For two hours, we prayed, trained, and planned for class day with all the members.
After the meeting, I hopped in my van, headed for an optometrist’s appointment an hour away. I called the librarian at our public library to check on a favor she was doing for me, left a message on my husband’s phone. He was playing golf at Laurel Valley Golf Club, one of his favorite courses. I said something like, “Hope you’re having fun. It’s a great day for golf.”
It was. The sun was out. The air held just a little crispness—a beautiful September day in western Pennsylvania.
Twenty or so minutes into my trip, I unwrapped my sandwich and turned on the radio. Words instead of music from the public radio station filled the van. I didn’t pay attention because my mind was still on the morning meeting, my eye appointment, my daughters’ dentist appointment scheduled in the afternoon.

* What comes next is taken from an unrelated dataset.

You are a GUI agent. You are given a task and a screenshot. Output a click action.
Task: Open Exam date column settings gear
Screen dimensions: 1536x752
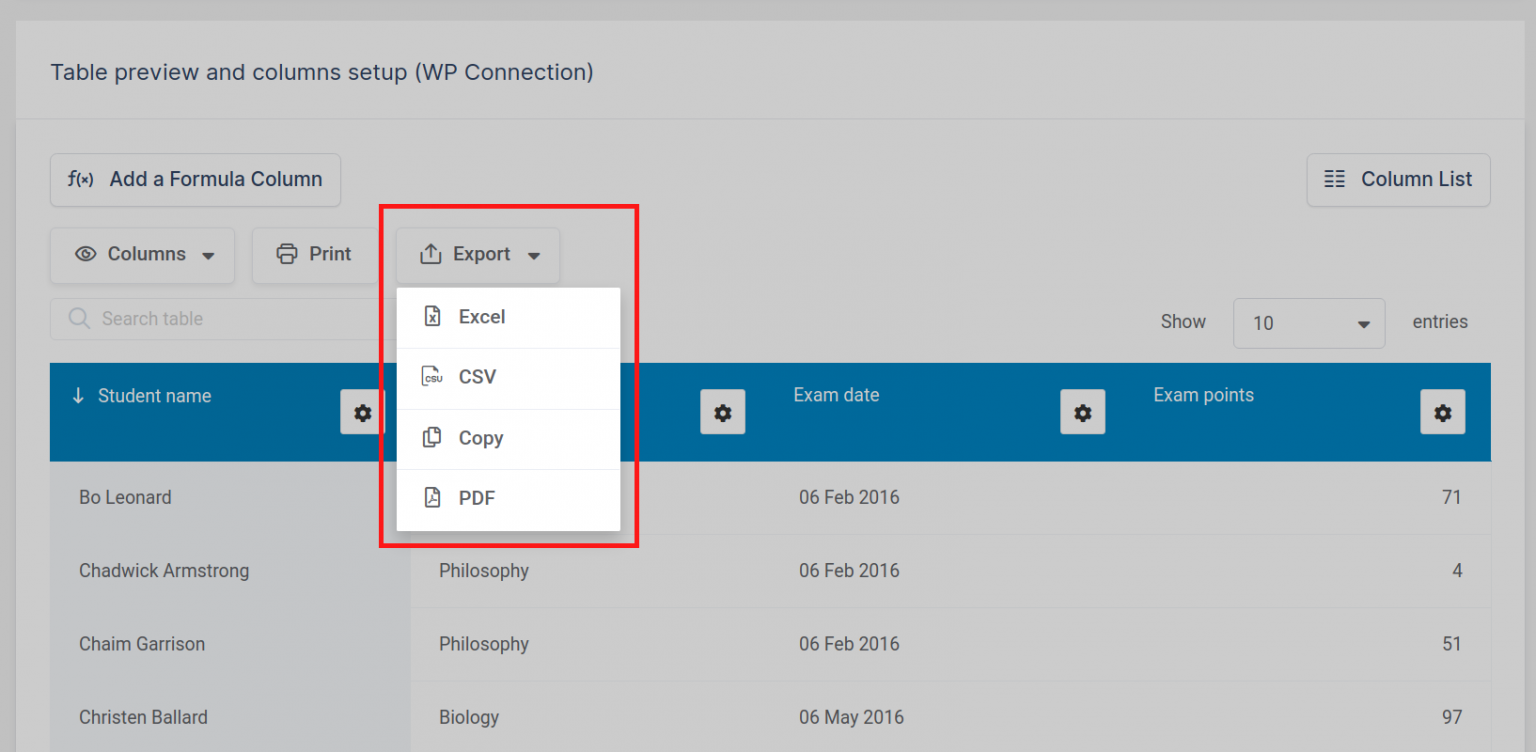1082,412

I finally realized the talking was going on longer than an opening for a song. I started listening. The announcers kept talking about the World Trade Center in New York. I understand that something had happened. I thought about the bomb that had exploded a few years earlier. I wondered if today was the anniversary, but no. I remembered. The bomb had exploded in December because we’d been visiting North Carolina at the time.
I started punching radio buttons. All the stations carried the same information. Something had happened. Something big, but I couldn’t figure it out.
I called Nancy, my next door neighbor. “Nancy, what is going on?”
“Oh, Hope. You don’t know?” Nancy explained what had happened, but she didn’t explain what it meant. Neither of us understood the why.
I continued to my appointment, came back and picked up my children, and tried to explain why so many of their friends had left school, why the boys were coming along to the girls’ dentist appointment.
I guess we kept the appointments to hang on to what we did understand, to hold onto something that wasn’t scary.
My husband didn’t finish his golf game. The plane that crashed near Shanksville flew over Laurel Valley. The people in his foursome commented on how low the plane was. Not too long after the sighting, sirens shattered the Pennsylvania countryside, and the teams were called in from the greens.
That night we huddled in our family room and talked about our experiences and tried to answer questions and just gave lots of hugs.
Fifteen years later, we still talk about that day. We still have questions, and we’re still wondering why.